### [Exercise brief]
Swap "star favorite icon" for "heart favorite icon" in the records from the line containing "This screenshot has height=1105, width=1909." through the end of the records, inclusive, and reproduce only those lines with nothing else altered.

** START **

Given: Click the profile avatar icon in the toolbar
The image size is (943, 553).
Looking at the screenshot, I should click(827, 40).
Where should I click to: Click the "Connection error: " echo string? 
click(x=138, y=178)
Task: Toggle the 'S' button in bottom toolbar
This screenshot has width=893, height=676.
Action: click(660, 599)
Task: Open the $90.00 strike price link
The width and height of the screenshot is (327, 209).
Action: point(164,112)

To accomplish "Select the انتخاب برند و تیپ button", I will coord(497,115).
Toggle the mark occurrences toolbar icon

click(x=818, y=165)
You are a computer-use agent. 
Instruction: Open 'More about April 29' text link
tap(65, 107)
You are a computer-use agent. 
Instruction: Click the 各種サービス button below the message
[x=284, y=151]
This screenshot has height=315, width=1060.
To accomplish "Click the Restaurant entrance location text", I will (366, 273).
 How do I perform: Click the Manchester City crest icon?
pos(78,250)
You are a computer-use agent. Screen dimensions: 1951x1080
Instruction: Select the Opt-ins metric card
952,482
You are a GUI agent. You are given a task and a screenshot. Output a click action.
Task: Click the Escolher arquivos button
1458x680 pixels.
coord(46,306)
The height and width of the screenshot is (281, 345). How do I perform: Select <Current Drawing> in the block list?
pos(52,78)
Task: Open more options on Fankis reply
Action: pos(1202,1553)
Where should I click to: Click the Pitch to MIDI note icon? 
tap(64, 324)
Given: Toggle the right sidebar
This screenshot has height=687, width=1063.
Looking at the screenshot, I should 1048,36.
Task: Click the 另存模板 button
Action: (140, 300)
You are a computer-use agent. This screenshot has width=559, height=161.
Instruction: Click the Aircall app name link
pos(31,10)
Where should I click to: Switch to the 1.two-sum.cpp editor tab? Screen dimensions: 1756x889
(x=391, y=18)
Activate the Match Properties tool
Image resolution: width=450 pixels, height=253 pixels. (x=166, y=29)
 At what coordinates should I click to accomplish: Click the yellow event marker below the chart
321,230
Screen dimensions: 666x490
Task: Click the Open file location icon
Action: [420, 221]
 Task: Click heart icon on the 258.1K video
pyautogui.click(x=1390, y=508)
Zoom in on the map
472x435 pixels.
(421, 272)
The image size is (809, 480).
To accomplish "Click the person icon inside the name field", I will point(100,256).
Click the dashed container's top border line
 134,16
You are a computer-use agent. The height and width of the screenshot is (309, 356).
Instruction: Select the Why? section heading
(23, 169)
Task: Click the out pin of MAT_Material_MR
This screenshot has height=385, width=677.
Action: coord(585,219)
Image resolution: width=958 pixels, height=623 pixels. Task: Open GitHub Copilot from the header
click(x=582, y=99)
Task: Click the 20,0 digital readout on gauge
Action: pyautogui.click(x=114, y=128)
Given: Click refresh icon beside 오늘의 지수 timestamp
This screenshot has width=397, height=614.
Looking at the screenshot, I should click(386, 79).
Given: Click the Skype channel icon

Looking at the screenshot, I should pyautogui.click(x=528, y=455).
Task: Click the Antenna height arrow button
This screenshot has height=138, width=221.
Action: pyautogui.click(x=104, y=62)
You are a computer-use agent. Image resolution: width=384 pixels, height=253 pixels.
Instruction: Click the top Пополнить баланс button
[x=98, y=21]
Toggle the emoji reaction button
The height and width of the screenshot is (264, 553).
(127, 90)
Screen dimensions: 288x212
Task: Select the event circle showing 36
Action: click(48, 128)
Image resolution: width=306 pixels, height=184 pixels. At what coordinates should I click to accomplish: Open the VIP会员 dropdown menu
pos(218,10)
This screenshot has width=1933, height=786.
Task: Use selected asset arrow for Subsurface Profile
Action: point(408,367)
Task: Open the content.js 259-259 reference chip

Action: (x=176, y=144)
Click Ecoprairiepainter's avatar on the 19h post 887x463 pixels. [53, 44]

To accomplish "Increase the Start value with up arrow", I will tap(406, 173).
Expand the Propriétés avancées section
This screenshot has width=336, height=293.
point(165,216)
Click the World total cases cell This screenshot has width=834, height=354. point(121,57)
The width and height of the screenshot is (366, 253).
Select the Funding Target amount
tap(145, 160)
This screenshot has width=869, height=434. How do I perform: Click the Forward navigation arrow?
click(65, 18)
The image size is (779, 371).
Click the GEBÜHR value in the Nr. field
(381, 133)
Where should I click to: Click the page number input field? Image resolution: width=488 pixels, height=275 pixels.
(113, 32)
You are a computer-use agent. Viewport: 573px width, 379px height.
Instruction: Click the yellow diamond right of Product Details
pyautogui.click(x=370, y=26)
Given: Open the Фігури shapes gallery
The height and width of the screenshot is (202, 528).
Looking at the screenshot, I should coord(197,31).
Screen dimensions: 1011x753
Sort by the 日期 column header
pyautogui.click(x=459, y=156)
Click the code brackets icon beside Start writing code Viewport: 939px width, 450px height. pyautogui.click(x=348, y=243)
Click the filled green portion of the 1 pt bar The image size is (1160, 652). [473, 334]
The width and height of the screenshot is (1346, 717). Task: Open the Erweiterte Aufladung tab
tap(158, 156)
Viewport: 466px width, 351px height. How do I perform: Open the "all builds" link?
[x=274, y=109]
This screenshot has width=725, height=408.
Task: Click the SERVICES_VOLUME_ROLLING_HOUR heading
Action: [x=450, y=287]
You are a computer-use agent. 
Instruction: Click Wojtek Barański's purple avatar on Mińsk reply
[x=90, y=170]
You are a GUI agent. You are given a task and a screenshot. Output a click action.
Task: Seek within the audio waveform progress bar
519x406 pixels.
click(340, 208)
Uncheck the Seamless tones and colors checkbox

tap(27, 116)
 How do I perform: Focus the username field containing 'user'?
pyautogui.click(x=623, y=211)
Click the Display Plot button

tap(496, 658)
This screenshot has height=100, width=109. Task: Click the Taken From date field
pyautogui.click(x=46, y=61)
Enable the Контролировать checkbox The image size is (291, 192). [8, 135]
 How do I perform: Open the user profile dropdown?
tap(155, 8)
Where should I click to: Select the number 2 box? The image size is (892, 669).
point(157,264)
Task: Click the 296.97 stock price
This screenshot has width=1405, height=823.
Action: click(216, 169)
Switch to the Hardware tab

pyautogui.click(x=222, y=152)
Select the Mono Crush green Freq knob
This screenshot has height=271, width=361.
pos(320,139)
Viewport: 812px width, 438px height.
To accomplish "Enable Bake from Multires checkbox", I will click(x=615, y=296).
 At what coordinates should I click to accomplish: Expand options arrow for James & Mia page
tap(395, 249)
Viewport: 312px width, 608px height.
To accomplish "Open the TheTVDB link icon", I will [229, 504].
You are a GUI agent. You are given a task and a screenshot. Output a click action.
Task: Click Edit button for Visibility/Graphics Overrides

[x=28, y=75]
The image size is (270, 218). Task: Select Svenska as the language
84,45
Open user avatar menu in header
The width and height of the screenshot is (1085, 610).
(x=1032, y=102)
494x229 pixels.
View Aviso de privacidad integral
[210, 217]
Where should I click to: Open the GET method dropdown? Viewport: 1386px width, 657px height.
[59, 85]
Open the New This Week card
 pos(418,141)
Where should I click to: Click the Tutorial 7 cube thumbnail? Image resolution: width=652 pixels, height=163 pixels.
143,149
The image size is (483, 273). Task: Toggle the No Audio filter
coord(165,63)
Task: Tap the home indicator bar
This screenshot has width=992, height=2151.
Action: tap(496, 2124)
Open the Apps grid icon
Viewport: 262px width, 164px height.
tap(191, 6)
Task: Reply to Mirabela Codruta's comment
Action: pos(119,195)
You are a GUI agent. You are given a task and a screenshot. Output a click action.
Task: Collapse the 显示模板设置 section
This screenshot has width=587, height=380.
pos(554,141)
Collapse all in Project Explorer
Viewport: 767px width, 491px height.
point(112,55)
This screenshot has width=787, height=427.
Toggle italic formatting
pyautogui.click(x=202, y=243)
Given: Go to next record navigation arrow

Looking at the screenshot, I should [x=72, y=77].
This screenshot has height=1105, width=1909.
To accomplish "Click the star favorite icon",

** END **

### [Answer below]
This screenshot has height=1105, width=1909.
To accomplish "Click the heart favorite icon",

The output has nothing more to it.